30. dec, 2012

Syl ontvangt een lachende knipoog

Het is Zondag en vanuit de sportschool kijk ik uit op de Haven. Vanmiddag is het feest op het eiland. Een heus havenfestival op IJburg. De kraampjes worden opgebouwd en de wolken dreigen de pret te drukken. Al snel vallen de hagelkeien op het doek boven de uitgestalde waar en ik zie met lede ogen de gezichten van de standhouders betrekken. Ik zie ook na een goede regenbui, die voor flinke plassen op de dakzeiltjes zorgt, de zon weer doorbreken. Das fijn. Ik moet immers ook nog 10 minuutjes naar huis fietsen en ben al natbezweet. Dat is meer dan genoeg water voor vandaag. Ik ga vanmiddag naar een beter ogende plek zoveel is zeker.

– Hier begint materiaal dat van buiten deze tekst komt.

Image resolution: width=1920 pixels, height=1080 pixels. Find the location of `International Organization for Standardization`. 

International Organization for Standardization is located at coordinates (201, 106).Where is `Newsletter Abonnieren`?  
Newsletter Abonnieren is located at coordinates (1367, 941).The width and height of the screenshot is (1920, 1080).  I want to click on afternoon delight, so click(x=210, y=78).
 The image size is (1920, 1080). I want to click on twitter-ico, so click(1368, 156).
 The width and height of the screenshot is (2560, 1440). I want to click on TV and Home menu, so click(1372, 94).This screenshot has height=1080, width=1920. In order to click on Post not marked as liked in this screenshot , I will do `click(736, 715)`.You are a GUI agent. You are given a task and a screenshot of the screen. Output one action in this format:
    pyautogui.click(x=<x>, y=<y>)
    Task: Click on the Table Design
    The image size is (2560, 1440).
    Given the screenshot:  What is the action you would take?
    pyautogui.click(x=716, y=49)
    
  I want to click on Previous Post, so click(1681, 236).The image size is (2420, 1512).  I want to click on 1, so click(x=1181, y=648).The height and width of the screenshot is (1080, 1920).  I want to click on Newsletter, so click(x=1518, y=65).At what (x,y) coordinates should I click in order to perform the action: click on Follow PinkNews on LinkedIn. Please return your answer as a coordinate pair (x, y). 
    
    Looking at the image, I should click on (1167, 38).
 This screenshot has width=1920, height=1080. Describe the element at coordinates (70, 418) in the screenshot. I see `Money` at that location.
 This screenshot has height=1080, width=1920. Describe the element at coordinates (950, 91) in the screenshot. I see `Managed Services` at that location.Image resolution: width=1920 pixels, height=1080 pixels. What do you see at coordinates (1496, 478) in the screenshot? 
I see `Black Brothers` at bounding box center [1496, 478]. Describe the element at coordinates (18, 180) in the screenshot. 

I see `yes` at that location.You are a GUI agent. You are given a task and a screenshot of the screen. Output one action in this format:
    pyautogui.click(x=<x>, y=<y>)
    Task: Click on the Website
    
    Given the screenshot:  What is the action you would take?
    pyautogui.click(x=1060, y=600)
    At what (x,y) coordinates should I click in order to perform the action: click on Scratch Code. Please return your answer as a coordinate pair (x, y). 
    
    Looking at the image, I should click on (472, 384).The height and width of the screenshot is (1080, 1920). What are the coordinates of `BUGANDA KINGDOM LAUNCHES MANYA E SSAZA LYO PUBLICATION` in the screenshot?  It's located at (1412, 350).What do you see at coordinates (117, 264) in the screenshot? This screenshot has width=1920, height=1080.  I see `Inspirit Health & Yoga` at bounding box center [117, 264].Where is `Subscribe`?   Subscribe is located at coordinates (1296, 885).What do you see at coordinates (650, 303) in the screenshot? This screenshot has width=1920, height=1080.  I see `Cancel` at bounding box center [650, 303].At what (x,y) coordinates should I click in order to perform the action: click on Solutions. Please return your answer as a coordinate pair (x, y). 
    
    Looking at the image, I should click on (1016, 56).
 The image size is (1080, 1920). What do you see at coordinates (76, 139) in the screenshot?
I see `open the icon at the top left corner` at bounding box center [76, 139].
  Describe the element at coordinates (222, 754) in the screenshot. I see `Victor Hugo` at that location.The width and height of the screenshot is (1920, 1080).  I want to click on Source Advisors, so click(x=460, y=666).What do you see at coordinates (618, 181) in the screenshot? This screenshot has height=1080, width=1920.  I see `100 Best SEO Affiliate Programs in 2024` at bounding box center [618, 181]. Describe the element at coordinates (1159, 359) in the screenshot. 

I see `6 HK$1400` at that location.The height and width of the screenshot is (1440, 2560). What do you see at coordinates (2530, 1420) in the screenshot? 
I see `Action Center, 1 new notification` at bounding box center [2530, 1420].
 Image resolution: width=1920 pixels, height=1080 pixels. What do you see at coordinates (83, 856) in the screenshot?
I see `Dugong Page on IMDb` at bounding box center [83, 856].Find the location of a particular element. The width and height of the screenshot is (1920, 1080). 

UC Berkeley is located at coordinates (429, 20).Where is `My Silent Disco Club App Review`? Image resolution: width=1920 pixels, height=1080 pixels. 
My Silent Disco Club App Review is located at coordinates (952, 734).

De rit naar huis is zalig, wind in de haren, hoofd op standje leeg . Het oog wil ook wat en zowaar de lucht klaart op en zo ook mijn humeur. Dat is een heerlijke start van de dag.

 

De boot wielbelt. De golfjes deinen en geven glans. aan het oppervlak. De zon schijnt. De massa in de boot staat op elkaar gepakt. In de verte een knipoog, zo lijkt het naar de stad. Het oog samengetrokken tot een steepje, verblind door de zon wellicht? Of nee een permanente wink zwoel en sexy. Hoe dichterbij we varen hoe indrukwekkender de contouren. Mijn hemel wat is die puzzel wit. Eenmaal de boot verlatend en met ons honderden volgers, schijnbaar allen met de zelfde eindbestemming, zijn we verrast. Wat een indrukwekkend gebouw zo van dichtbij. Dit moet wel even inzinken. Hup naar binnen voor een goede lunch.

 

We betreden de ruimte, de gigantische ruime oogbal van binnen. Veel hout, wit en grote hoogtes. Een diafragma op zijn kop. Het hoornvlies, de iris en de pupil zwart en wagenwijd open. Het licht blijft maar binnenstromen door het gigiantisch raamoppervlak. Van binnen niets maar dan ook niets wat de dichtgeknepen buitenkant doet vermoeden. Ik ben stomverbaast. De ruimte is echt surreal. Vanuit een volgepakt restaurant met een werkelijk prachtig uitzicht op het water scharrelen we een tafel en na eindeloos geduld ook 2 stoelen bijelkaar. Eenmaal aangeschoven raakt het gebouw ons direct. We denken dezelfde dingen en alle zintuigen bij ons beiden geprikkeld bestellen we de lunch met een prachtig glas wijn, Het is spits in het oog en zo ook in ons hoofd. Onze zintuigen draaien op volle toeren.

 

We zitten lang heel lang. Meer dan 3 uur genieten we van de beelden, de plaatjes die we schieten en vervolgens opslaan in ons geheugen. We kunnen er geen genoeg van krijgen. Het is gek maar we denken dezelfde dingen, we lachen hard, want ja eerlijk is eerlijk, dat is toch frapant? We spreken zelfs gelijke zinnen. Dit is echt bijzonder en dat schept zo een enorme band. We verlaten het pand en lopen een ronde om het oog heen. We kijken weer dezelfde beelden nu van de buitenkant. We delen met weinig woorden. We denken het onze en ook die blijkt eensgezind. Zonder twijfel, kijken zit ons in de genen en de kick die dat opwekt ook. We lachen beiden en knijpen onze ogen samen, We staan op de pont en varen Amsterdam met een lach weer tegemoet.